- _What you are asked to do_:
Start at the line with "The image size is (1568, 686)." in the records below, stop at the line with "Click Croatia flag", and return every line in that span exactly, the two end lines included.

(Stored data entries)
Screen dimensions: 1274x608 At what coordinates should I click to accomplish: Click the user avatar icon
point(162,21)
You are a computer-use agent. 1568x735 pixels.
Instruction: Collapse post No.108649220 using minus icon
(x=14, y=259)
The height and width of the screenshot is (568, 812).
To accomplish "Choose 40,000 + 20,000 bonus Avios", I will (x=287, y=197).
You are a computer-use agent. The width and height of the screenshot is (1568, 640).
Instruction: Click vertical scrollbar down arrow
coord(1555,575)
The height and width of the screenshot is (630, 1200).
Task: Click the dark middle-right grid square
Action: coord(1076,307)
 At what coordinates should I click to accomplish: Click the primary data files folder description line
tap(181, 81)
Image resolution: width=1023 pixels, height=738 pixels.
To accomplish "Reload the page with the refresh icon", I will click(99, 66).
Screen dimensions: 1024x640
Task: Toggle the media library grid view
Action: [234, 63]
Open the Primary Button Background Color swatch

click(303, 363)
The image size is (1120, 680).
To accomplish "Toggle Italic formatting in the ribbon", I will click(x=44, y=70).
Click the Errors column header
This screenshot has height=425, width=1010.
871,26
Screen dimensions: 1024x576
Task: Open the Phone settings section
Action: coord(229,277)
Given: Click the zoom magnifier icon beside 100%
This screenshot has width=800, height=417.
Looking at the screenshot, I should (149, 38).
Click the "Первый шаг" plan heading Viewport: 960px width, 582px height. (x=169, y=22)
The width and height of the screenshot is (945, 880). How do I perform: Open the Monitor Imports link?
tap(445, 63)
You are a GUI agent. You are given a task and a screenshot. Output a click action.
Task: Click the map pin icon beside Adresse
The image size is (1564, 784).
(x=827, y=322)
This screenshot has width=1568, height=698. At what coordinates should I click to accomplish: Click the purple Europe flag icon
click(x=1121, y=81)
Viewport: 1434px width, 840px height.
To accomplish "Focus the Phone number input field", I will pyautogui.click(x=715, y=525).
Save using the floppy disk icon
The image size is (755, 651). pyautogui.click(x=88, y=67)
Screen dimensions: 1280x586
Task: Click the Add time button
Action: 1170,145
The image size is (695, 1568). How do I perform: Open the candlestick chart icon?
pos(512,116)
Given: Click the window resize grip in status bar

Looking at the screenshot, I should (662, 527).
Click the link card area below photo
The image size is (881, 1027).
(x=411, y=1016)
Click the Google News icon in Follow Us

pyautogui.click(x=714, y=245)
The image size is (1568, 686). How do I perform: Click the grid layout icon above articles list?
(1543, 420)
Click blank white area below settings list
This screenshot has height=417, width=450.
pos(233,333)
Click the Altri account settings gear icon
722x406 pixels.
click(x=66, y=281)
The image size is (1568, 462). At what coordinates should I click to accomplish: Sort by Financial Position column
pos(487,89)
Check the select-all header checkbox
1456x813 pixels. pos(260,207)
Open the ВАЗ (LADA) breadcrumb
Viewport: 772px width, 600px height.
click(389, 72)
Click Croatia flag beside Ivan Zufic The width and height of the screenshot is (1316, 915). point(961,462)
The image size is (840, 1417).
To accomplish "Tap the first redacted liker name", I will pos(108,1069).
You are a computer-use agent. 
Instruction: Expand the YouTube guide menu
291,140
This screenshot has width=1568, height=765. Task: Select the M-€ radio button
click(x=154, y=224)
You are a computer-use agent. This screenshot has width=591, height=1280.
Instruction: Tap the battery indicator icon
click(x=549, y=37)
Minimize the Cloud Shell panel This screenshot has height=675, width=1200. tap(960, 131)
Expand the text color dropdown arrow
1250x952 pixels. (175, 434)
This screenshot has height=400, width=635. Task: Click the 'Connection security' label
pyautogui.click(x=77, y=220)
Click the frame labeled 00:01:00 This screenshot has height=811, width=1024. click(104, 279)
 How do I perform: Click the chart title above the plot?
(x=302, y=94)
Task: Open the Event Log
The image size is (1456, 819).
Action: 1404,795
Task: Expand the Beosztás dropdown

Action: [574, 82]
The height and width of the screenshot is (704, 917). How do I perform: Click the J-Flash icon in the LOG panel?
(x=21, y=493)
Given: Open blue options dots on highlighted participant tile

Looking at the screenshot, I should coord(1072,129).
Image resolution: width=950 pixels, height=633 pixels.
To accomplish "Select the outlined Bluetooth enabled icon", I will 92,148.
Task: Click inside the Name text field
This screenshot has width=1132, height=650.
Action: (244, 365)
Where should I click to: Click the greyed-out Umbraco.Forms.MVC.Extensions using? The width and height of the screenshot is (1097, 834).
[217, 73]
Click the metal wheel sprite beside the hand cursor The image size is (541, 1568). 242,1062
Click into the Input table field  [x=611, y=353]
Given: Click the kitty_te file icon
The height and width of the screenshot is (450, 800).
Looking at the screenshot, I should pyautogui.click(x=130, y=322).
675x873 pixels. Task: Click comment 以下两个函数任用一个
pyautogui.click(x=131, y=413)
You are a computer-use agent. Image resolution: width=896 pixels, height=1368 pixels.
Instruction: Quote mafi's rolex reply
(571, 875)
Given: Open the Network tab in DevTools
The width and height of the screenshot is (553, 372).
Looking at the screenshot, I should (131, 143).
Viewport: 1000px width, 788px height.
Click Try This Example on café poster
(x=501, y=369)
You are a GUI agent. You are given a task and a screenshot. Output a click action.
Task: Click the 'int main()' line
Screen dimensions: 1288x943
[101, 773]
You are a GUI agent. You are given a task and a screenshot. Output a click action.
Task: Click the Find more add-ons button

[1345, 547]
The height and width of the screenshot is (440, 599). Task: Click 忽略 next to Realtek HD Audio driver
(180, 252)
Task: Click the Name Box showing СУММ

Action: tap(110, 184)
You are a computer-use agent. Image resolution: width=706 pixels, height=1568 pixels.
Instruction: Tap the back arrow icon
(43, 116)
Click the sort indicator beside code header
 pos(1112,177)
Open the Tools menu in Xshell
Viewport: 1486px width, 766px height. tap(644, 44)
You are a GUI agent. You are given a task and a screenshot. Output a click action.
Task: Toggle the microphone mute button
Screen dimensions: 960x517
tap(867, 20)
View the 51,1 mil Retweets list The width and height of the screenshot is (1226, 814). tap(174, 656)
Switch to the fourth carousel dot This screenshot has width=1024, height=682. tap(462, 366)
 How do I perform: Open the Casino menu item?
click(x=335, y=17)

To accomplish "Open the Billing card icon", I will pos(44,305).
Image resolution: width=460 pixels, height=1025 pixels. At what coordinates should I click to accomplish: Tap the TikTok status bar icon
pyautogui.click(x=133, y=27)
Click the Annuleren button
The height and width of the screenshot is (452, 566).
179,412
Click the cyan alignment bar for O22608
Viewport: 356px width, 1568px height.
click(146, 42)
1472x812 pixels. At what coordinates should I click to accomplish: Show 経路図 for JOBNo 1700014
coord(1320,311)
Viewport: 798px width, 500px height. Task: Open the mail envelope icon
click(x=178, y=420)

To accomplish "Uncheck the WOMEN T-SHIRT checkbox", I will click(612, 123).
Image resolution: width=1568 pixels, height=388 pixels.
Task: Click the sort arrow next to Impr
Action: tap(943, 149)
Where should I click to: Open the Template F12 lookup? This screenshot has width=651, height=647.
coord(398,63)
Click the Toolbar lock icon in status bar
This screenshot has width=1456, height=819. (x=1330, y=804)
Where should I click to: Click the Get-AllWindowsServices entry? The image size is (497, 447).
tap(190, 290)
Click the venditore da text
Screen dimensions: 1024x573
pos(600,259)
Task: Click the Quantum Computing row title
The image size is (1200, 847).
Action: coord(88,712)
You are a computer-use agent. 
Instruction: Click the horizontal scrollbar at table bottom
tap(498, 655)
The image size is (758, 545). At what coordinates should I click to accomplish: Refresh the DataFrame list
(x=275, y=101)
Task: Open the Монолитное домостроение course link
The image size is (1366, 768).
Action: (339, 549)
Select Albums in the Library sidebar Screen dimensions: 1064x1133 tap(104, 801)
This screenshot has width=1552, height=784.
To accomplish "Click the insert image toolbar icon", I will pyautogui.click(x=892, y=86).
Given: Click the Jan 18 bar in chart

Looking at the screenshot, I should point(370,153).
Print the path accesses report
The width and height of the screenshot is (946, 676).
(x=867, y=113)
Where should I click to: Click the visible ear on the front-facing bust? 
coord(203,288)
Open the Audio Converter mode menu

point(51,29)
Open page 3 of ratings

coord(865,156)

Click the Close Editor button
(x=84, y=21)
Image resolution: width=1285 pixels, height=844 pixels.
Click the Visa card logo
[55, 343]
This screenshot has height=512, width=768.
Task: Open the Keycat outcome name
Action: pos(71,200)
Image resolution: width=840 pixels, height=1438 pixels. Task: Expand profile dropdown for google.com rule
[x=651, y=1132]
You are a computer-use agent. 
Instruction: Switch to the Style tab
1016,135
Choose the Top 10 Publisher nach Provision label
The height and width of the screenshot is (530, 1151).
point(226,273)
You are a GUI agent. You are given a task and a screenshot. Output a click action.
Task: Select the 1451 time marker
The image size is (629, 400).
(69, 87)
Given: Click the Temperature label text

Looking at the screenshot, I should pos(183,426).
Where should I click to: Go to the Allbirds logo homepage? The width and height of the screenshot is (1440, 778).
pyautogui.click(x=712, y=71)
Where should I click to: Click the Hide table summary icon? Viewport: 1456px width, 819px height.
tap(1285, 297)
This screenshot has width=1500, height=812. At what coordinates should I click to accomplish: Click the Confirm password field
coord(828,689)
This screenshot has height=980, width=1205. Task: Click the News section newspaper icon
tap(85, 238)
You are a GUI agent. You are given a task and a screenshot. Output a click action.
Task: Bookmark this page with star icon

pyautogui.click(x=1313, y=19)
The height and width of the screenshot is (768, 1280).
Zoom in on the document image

- _Result for this exercise_:
The image size is (1568, 686). How do I perform: Click the grid layout icon above articles list?
(1543, 420)
Click blank white area below settings list
This screenshot has height=417, width=450.
pos(233,333)
Click the Altri account settings gear icon
722x406 pixels.
click(x=66, y=281)
The image size is (1568, 462). At what coordinates should I click to accomplish: Sort by Financial Position column
pos(487,89)
Check the select-all header checkbox
1456x813 pixels. pos(260,207)
Open the ВАЗ (LADA) breadcrumb
Viewport: 772px width, 600px height.
click(389, 72)
Click Croatia flag beside Ivan Zufic The width and height of the screenshot is (1316, 915). point(961,462)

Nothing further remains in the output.